## [Provided records]
>>>

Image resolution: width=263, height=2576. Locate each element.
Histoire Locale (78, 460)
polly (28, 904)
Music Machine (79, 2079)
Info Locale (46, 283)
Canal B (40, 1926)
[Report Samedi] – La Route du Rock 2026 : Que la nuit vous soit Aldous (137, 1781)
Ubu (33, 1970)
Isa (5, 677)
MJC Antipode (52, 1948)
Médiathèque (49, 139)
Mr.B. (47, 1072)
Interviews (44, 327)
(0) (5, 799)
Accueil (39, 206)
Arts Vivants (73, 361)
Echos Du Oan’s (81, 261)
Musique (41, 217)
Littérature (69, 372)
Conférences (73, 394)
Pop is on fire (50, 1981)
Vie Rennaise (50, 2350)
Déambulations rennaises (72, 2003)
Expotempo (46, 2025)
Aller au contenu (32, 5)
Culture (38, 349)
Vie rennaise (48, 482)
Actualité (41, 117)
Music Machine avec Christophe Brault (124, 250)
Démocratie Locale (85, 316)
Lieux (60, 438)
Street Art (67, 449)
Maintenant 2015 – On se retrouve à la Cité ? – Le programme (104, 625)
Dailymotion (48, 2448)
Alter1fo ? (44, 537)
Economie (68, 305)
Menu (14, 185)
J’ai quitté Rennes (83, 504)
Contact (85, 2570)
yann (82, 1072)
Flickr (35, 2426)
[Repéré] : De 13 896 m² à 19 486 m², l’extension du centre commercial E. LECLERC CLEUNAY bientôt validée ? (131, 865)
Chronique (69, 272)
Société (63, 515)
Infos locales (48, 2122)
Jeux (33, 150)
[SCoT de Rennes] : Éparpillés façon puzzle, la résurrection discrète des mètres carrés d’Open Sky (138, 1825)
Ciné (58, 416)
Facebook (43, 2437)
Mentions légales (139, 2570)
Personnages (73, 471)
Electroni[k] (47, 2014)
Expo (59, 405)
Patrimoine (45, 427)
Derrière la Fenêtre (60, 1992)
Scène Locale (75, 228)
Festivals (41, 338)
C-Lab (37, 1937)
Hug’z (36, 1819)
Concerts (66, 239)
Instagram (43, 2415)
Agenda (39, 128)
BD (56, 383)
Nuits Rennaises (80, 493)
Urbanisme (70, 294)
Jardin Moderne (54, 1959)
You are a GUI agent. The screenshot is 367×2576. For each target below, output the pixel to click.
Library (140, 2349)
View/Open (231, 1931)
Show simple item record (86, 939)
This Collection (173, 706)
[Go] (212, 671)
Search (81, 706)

<<<

## [Task]
Every line of the records above where the string "each" is found should be copied.

## [Problem solution]
Image resolution: width=263, height=2576. Locate each element.
You are a GUI agent. The screenshot is 367×2576. For each target below, output the pixel to click.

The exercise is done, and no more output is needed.